__Exercise__
Count the lines in the records that contain the string "screenshot", and reply with that number alone.

----------

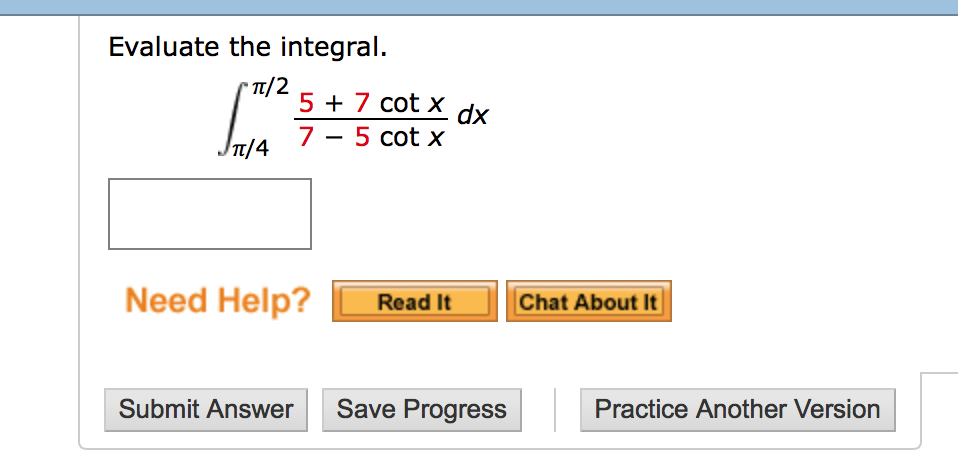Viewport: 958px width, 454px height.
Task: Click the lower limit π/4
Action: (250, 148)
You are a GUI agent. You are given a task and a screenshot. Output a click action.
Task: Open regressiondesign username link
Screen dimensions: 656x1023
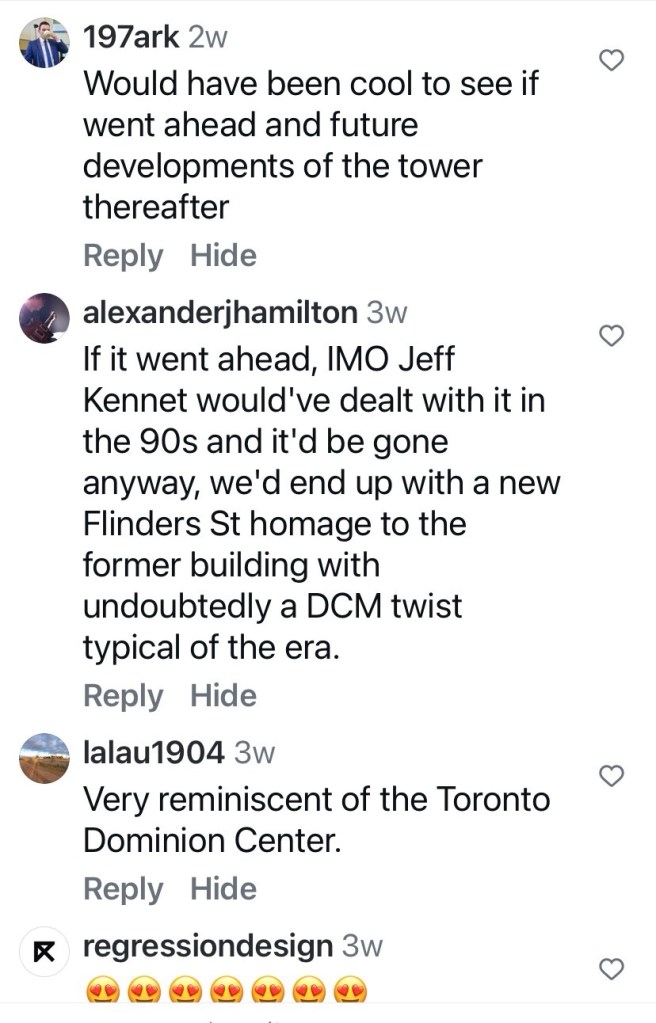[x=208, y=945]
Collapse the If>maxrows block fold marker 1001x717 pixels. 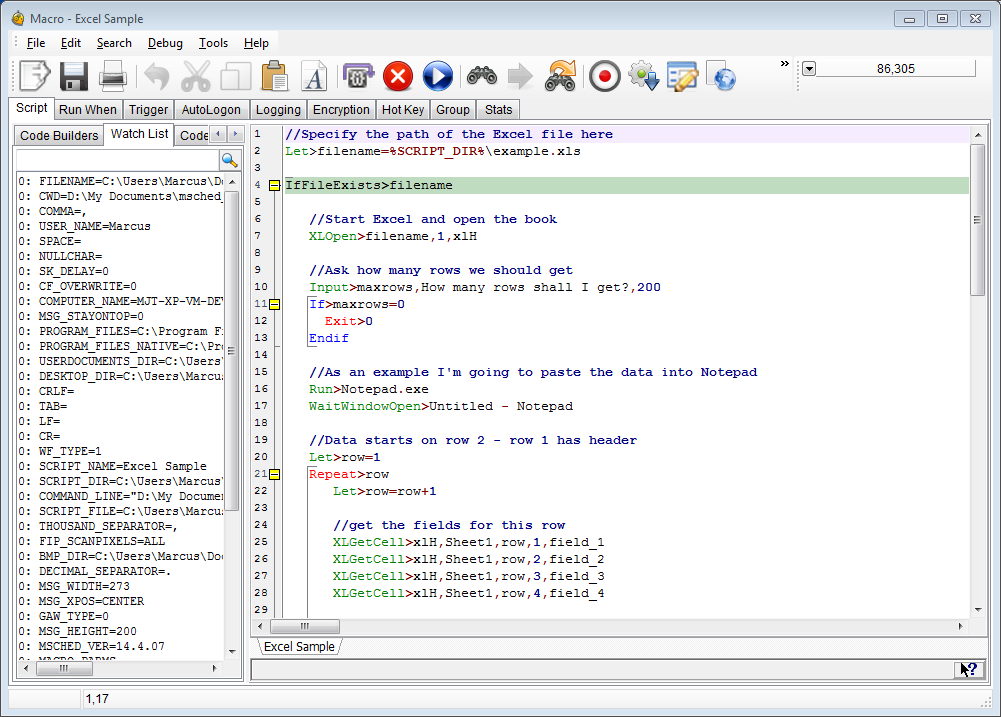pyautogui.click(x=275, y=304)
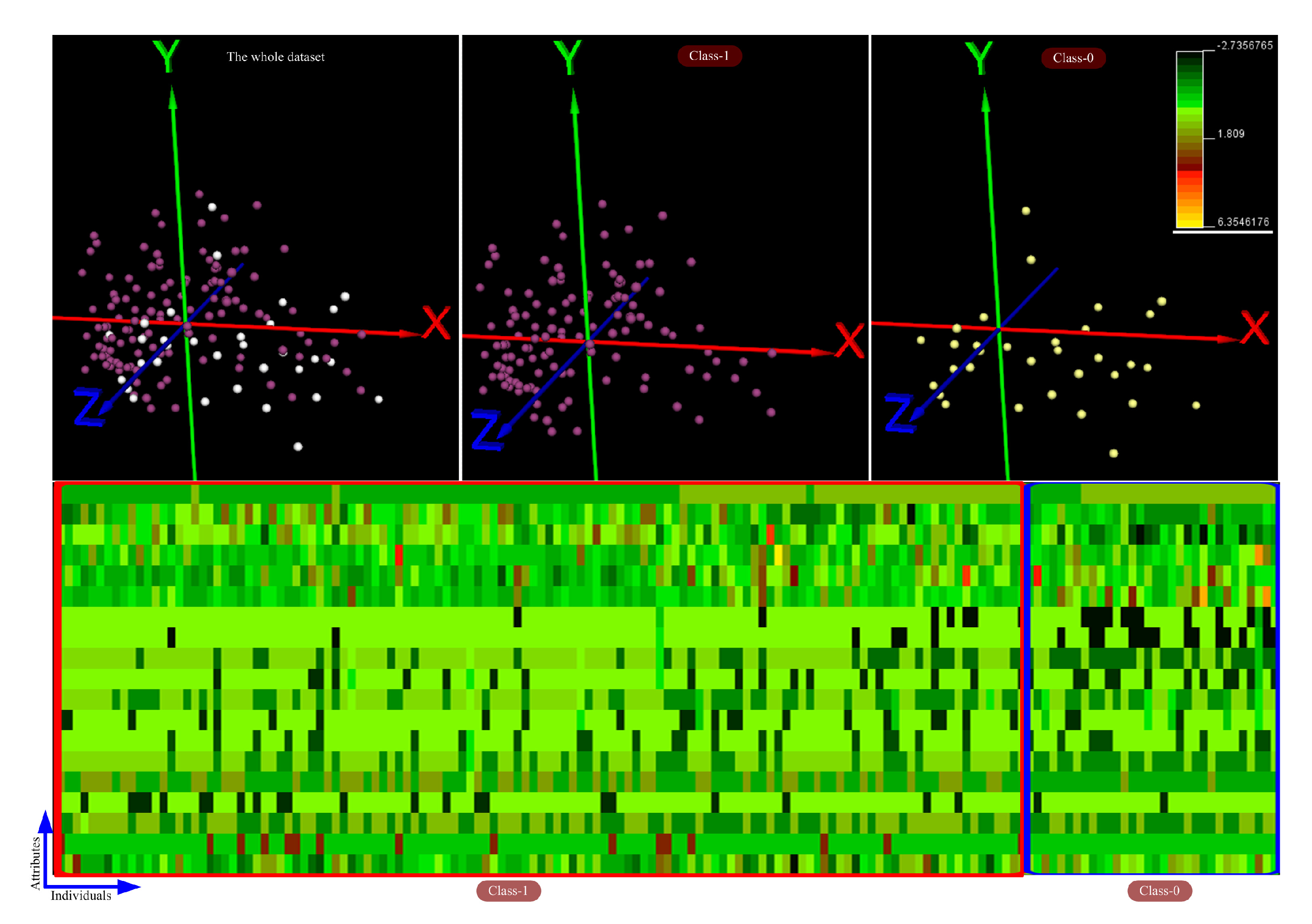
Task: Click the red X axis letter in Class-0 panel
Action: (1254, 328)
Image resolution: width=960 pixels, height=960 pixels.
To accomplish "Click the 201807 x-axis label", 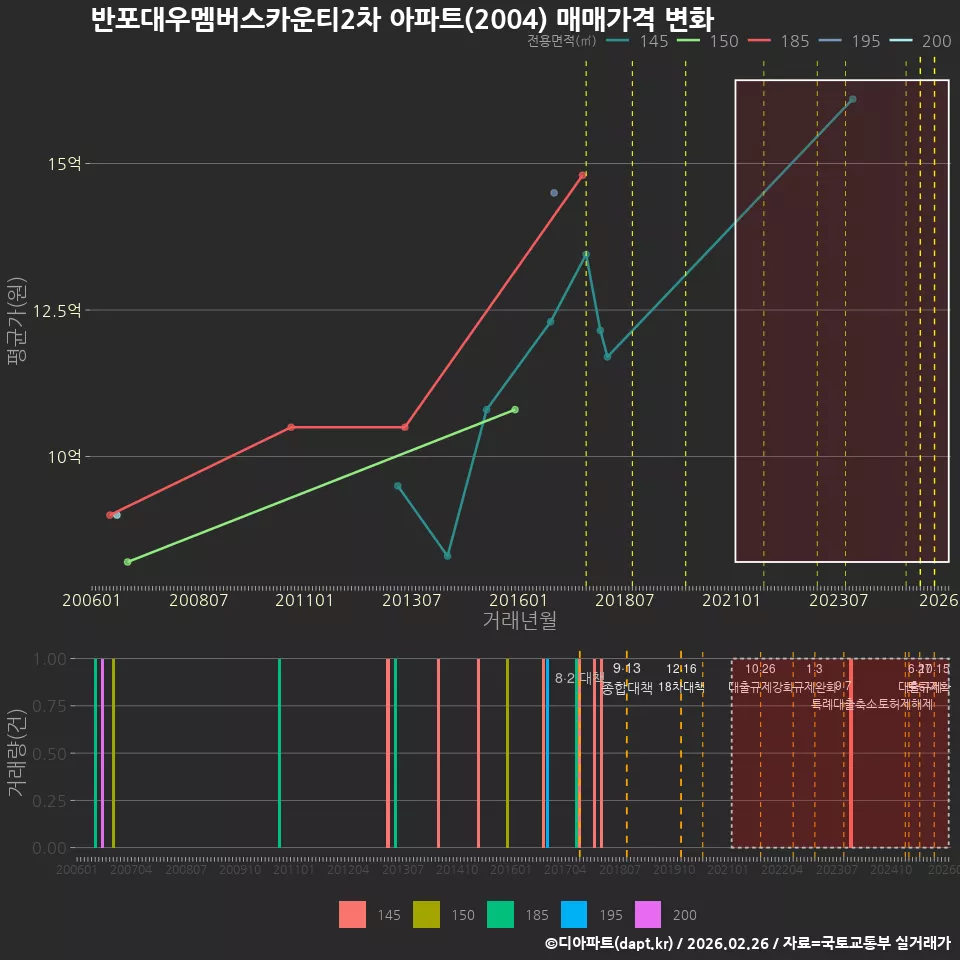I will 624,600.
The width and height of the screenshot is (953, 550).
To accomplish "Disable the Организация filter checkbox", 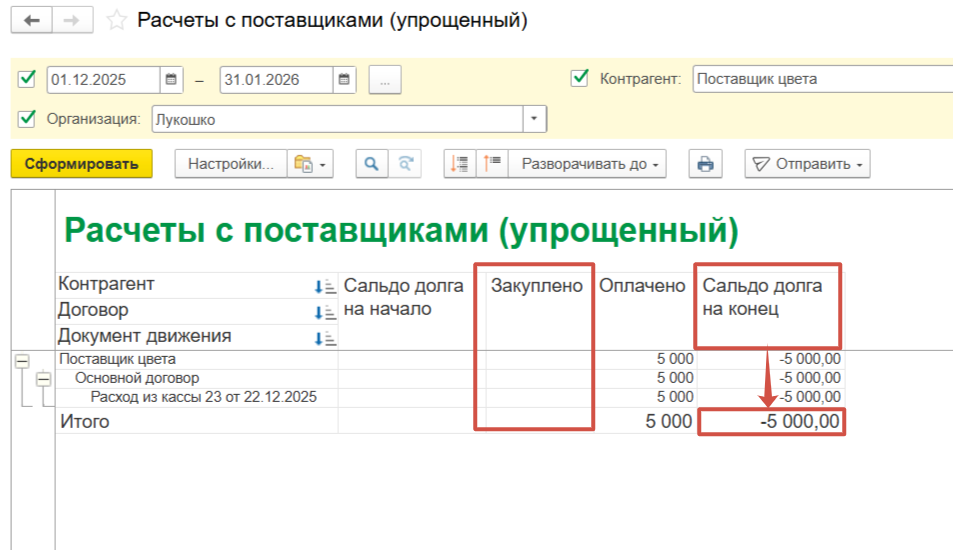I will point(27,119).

----------

__Reply__
2